A Washington state bridge that collapsed after a commercial truck hit a low-clearance beam, fell due to ignored safety precautions and inadequate planning for oversized loads, investigators reported Tuesday.

On May 23, 2013, a truck headed southbound along Interstate 5 struck the top of the Skagit River Bridge near Mt Vernon, about 60 miles north of Seattle, causing major structure failure, damaging eight vehicles and sending two of them plummeting into the icy waters below. There were no serious injuries.

Upon investigation into the collapse, The National Transportation Safety Board faulted the Canadian trucking company Mullen Trucking LP for sending a vehicle that was too big to travel over the bridge, and said they should have considered it’s oversized load when planning the route.

The NTSB also blamed the bridge’s breakdown on Washington state’s inadequate permitting process and a lack of low-clearance warning signs for the interstate highway bridge, saying there were many missed opportunities to avoid the accident.

According to reports presented in a public hearing on Tuesday, the driver of the escorting pilot vehicle, which carried a 16- foot pole to verify height clearance, failed to notice when the pole hit four or five beams leading up to the incident, because she was distracted on her cell phone.

[Supplied entries]:

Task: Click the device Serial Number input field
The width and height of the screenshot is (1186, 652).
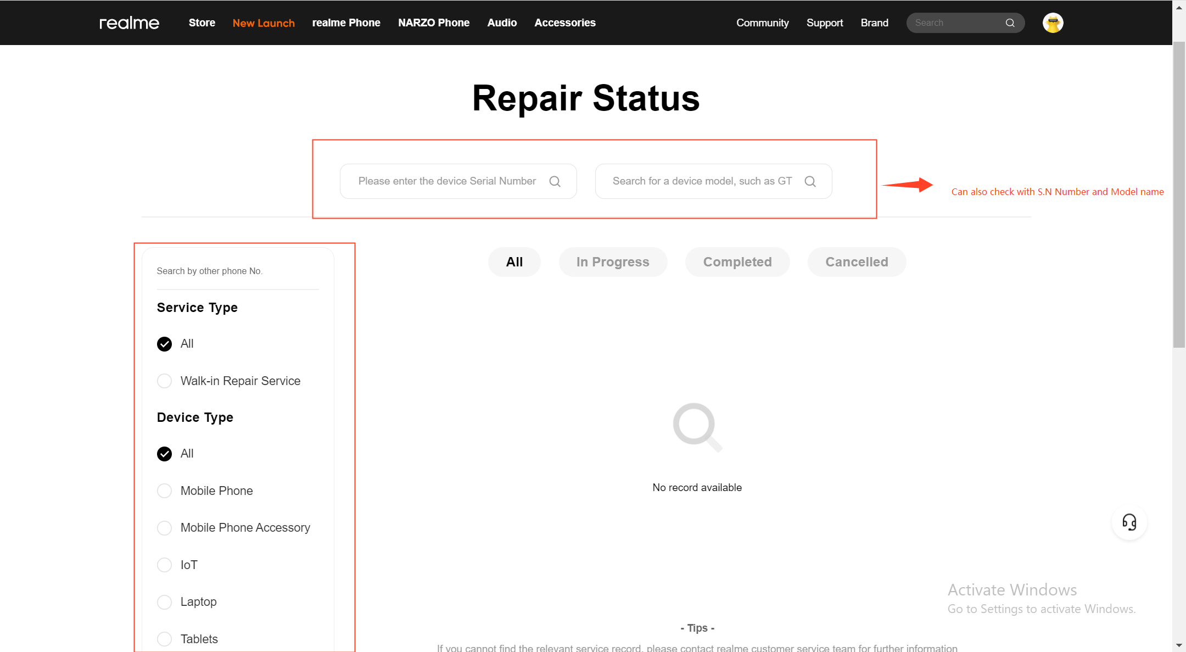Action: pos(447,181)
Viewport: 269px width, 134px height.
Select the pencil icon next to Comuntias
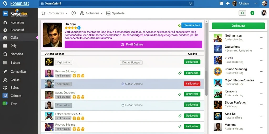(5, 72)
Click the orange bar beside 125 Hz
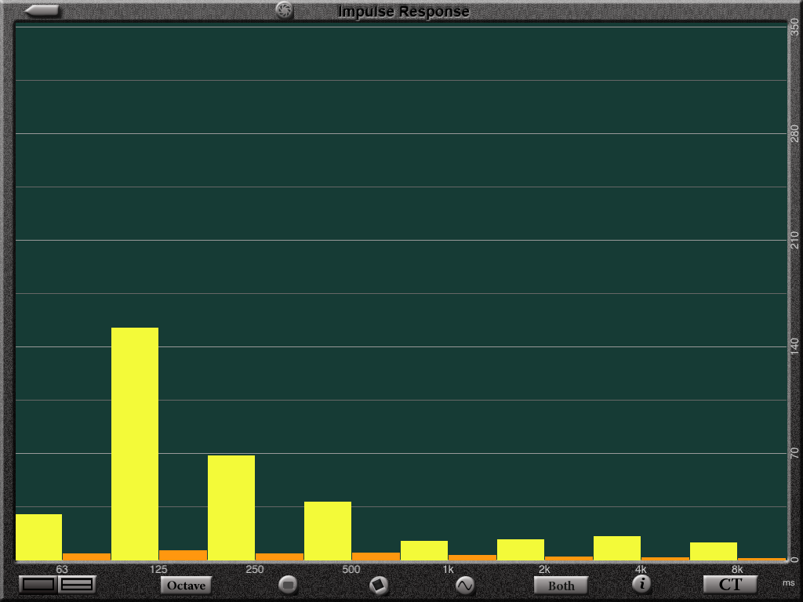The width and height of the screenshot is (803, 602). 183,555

* * *

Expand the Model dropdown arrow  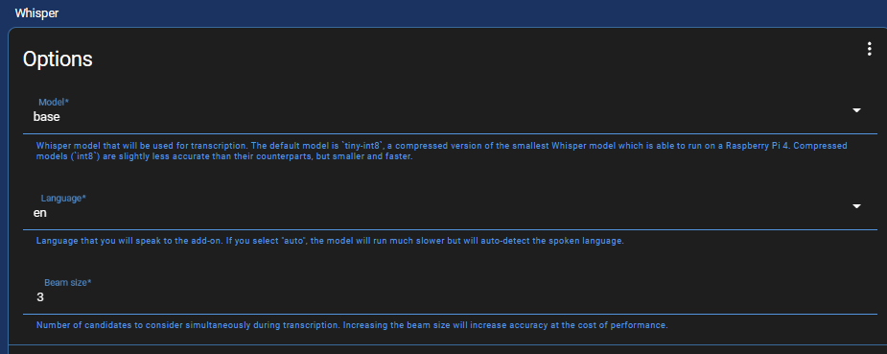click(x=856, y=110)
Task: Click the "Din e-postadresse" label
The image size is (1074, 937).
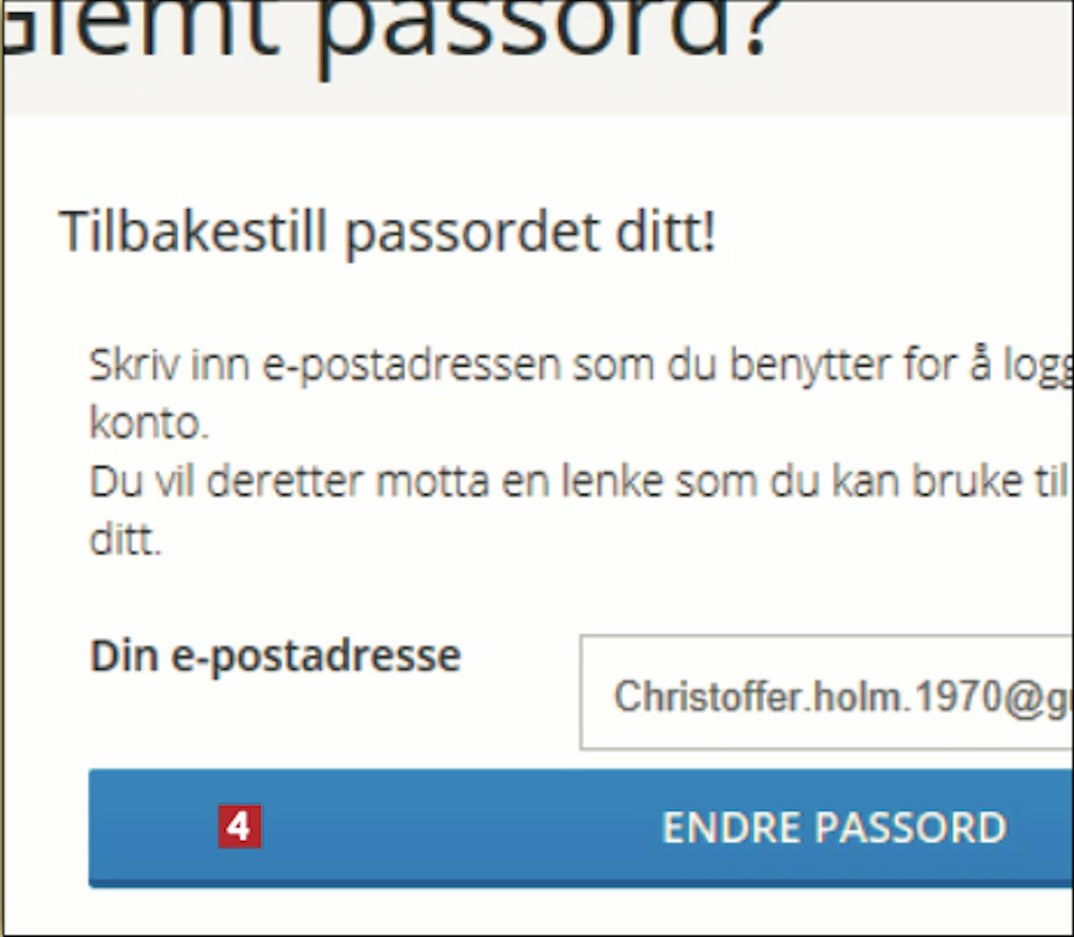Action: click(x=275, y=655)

* * *

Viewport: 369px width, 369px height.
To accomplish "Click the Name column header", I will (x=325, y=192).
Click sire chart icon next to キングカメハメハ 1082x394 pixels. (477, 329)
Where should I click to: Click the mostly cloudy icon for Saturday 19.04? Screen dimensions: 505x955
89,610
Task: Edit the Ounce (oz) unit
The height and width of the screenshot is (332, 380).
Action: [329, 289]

[Work to do]:
1. In the bridge collapse report, write out the part that opens with the words "A Washington state" and closes with "no serious injuries.", swapping "icy waters" for "cold waters".
2. Pick up the bridge collapse report after its last sentence and continue it.

[Answers by task]:
1.
A Washington state bridge that collapsed after a commercial truck hit a low-clearance beam, fell due to ignored safety precautions and inadequate planning for oversized loads, investigators reported Tuesday.

On May 23, 2013, a truck headed southbound along Interstate 5 struck the top of the Skagit River Bridge near Mt Vernon, about 60 miles north of Seattle, causing major structure failure, damaging eight vehicles and sending two of them plummeting into the cold waters below. There were no serious injuries.

2.
Had the truck moved over just one lane to the right, where the clearance was higher under the arc of the support brace, investigators said that the oversized truck would have cleared the bridge.

In a meeting held Thursday, the NTSB issued a number of recommendations including banning non-essential cell phone use by pilot vehicles, a low-clearance warning sign on the bridge with lane specific guidance, and a stricter permitting process by the Washington State Department that extends beyond just an Internet-based approval process for oversized loads.

NTSB staff noted that a personal review by officials, instead of an automatic permit process, would motivate carriers to conduct route surveys ahead of time to ensure their loads are within the clearance limits.